* **Work item**: Take the entries that follow and return exactly the lines from the one holding "Donate now (111, 1670)" through the one holding "SUBSCRIBE (213, 1945)", both included. Nothing else is needed.

────────

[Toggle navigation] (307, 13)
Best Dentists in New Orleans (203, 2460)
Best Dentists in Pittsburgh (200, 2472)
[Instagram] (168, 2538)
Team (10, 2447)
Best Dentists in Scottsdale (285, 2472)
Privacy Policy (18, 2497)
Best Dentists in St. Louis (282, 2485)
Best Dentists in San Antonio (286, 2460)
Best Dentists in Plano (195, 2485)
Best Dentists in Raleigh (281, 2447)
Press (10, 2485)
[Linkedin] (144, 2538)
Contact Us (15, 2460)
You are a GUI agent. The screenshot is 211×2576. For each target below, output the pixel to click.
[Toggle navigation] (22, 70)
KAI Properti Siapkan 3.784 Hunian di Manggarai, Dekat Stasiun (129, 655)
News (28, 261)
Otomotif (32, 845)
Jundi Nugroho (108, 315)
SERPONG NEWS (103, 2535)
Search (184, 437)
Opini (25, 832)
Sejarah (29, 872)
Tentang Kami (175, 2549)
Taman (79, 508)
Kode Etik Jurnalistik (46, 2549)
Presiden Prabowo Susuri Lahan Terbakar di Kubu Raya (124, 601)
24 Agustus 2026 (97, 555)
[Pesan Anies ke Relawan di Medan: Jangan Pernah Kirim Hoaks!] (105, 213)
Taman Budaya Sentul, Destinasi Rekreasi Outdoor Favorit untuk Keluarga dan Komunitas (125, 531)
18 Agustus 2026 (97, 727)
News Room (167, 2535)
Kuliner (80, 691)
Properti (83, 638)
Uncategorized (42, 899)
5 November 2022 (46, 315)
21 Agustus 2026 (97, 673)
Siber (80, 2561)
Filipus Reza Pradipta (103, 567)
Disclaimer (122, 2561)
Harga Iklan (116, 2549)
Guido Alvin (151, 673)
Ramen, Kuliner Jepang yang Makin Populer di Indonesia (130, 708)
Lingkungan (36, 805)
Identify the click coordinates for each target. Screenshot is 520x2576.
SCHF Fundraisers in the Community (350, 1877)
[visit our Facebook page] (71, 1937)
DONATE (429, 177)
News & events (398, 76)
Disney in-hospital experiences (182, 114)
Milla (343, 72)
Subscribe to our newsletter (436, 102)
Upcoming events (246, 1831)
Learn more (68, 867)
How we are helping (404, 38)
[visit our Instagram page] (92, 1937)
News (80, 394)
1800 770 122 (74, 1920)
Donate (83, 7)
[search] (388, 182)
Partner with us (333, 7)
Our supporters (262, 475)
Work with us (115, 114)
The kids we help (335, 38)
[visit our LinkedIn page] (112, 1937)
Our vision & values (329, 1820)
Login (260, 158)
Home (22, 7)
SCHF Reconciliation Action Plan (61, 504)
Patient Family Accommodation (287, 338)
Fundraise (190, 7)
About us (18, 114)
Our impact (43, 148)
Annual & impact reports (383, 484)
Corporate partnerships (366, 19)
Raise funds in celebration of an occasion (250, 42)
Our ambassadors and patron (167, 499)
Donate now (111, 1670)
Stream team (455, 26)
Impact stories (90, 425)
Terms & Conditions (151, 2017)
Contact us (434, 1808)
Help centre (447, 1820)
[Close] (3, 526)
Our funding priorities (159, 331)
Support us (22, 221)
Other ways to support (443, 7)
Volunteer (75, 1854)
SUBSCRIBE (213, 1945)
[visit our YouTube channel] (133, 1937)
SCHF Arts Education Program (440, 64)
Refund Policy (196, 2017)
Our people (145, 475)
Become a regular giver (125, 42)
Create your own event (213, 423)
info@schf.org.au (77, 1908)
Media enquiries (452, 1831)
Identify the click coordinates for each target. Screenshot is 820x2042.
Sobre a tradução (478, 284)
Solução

────────

* **Answer space**:
Donate now (111, 1670)
Stream team (455, 26)
Impact stories (90, 425)
Terms & Conditions (151, 2017)
Contact us (434, 1808)
Help centre (447, 1820)
[Close] (3, 526)
Our funding priorities (159, 331)
Support us (22, 221)
Other ways to support (443, 7)
Volunteer (75, 1854)
SUBSCRIBE (213, 1945)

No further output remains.